The SAFE Network ecosystem is a complex machine whose operation is greater than the sum of its parts, and the internal economic drivers at play are likely to be no different. The ability for the network to interact with users within the same resource marketplace has interesting implications. Classically, we can view this feature of the network as a closed loop control system having various inputs, outputs and internal settings. The optimal design of this control system offers a unique opportunity to provide the world’s first autonomous data network with the ability to foster its own growth and development through economic mechanisms for the purpose of ensuring the survival of the perpetual web, well … in perpetuity.

The purpose of this thread is to take a step back and brainstorm the main goals or objectives we would like a hypothetical network control system to strive for. I’d like us to also consider constraints and other control parameters of interest. Much of this information is already spread throughout the forum and it would be great to funnel the highlights here as well. For example, consider @Deadloch’s concerns in More Economics (15) and @mav who has already done a lot of the heavy lifting for us in SAFE Network Health Metrics.

We are all well aware that premature optimization is the root of all developer evil. However, it’s not difficult to infer certain properties that are more or less beneficial to network operation as others have already done in prior forum posts. I’m not sure where this will take us, but hopefully the hive mind that is Safe Network Forum will figure it out. The focus here is on network control and regulation via Safecoin incentives, ie.“the carrot”. Other aspects of network control with regard to punishing nodes for improper behavior, ie. “the stick”, that do not have a Safecoin related mechanism are out of scope for this discussion.

Let’s begin with some high level questions. I’ll give an overview of my thoughts in the answer portion and you can tell me why I’m wrong or lucky.

1. What is required to ensure the survival of The SAFE Network and the Perpetual Web?

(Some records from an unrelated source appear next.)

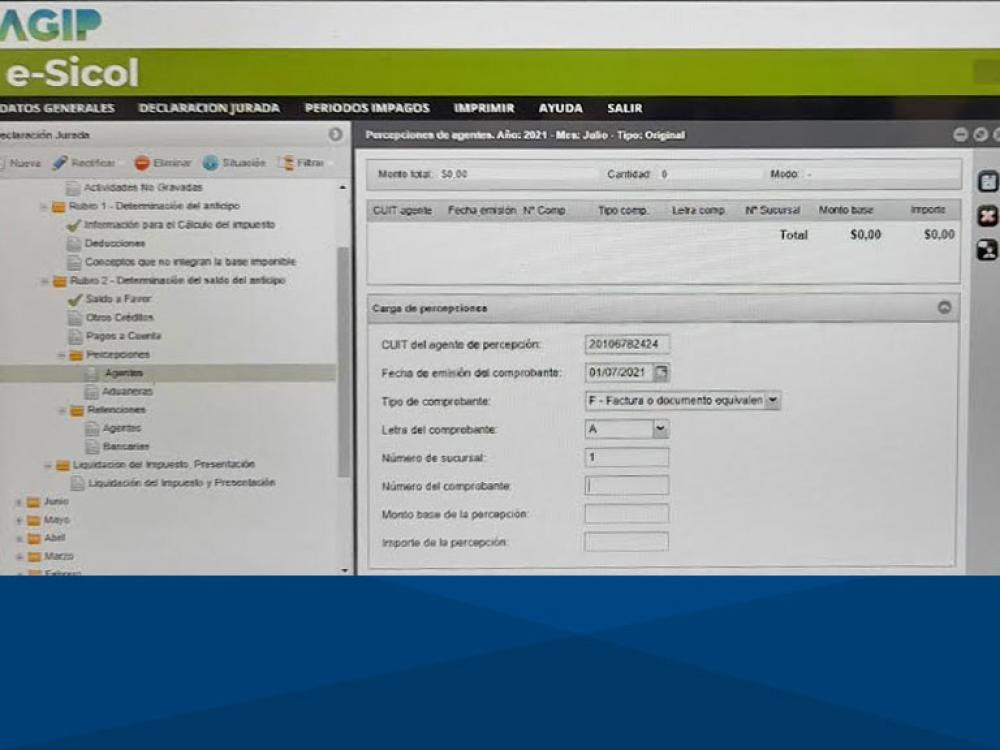
Task: Open the Deducciones tree item
Action: point(114,243)
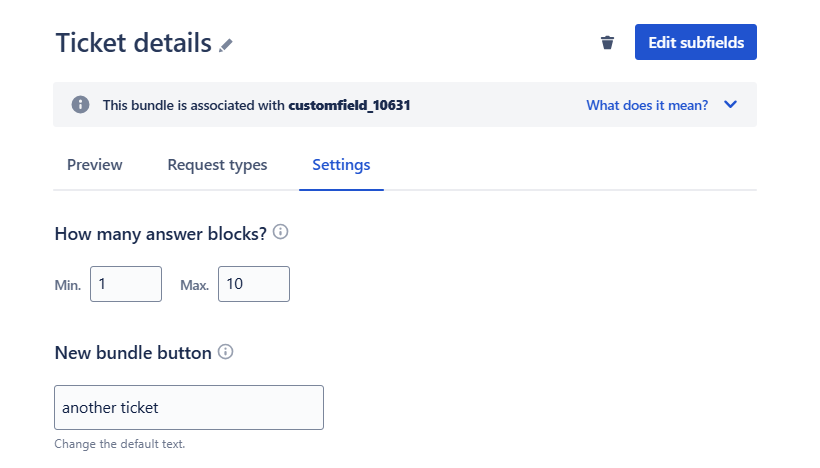Click the pencil icon to rename Ticket details
820x468 pixels.
tap(226, 44)
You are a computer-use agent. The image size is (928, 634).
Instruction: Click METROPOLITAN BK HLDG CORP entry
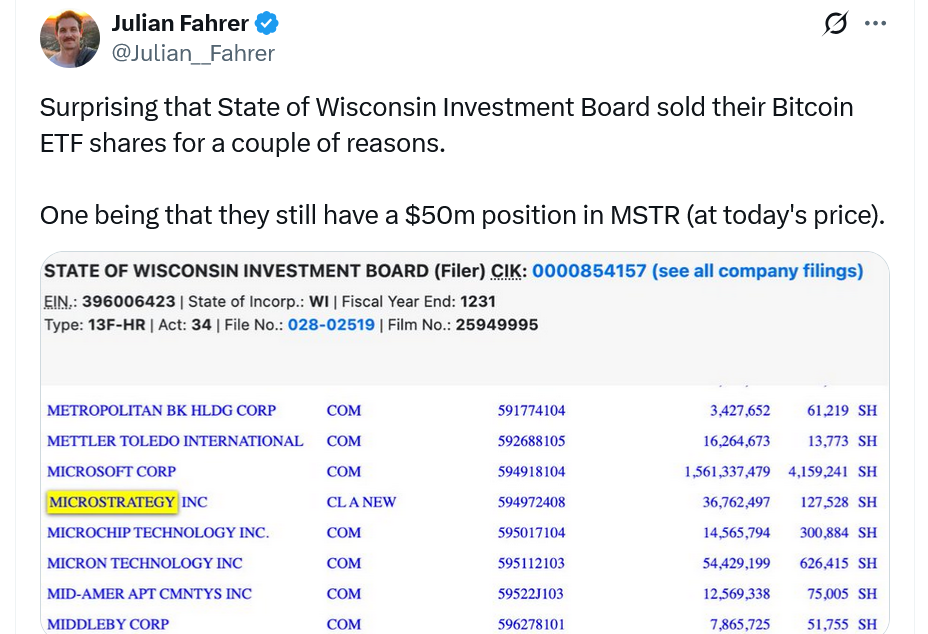pos(161,410)
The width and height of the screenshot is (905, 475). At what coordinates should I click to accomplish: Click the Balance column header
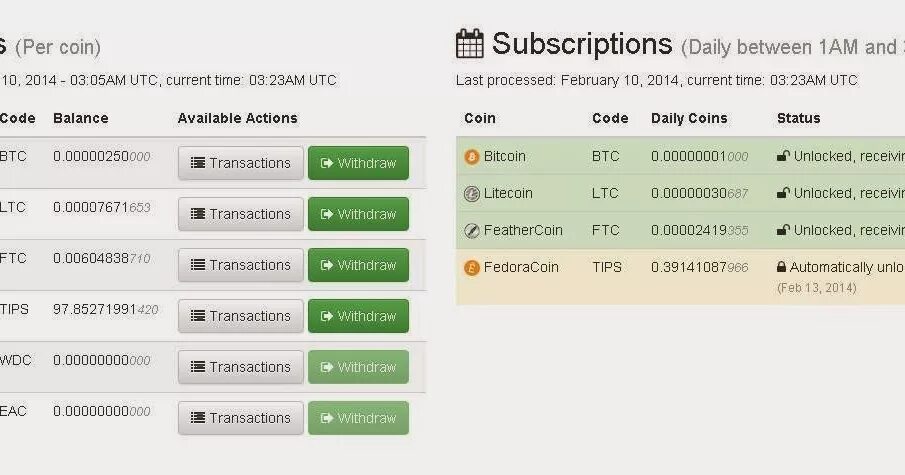[x=81, y=118]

  • Hardware Supply Chain, ISP/Mesh infrastructure, Electricity, Software Tools, Developers, Operators/Farmers, Content Producers/Creators, Clients/Users, Long-term secure and performant methods/algorithms, great design features and user experience, rapid adoption, unlimited growth in data, adaptability, secure reboot capabilities.

2. In what direct ways can Safecoin be used as a tool to regulate or assist network survival?

  • Pay the Farmer/Operator (PtF) : Maintains or increases Farmer participation and resource contribution.
  • Pay the Producer (PtP) : Increases data contributed to the network.
  • Pay the Developer (PtD) : Increases user access to data, adaptability, great design features and user experience.
  • Pay the Hacker (PtH): Improves performance, security, and adaptability by identifying vulnerabilities or optimizations and ensuring rapid improvement.
  • Pay the Client (PtC): Increases user adoption rate.

3. By what indirect ways can Safecoin be used as a tool to regulate or assist network survival?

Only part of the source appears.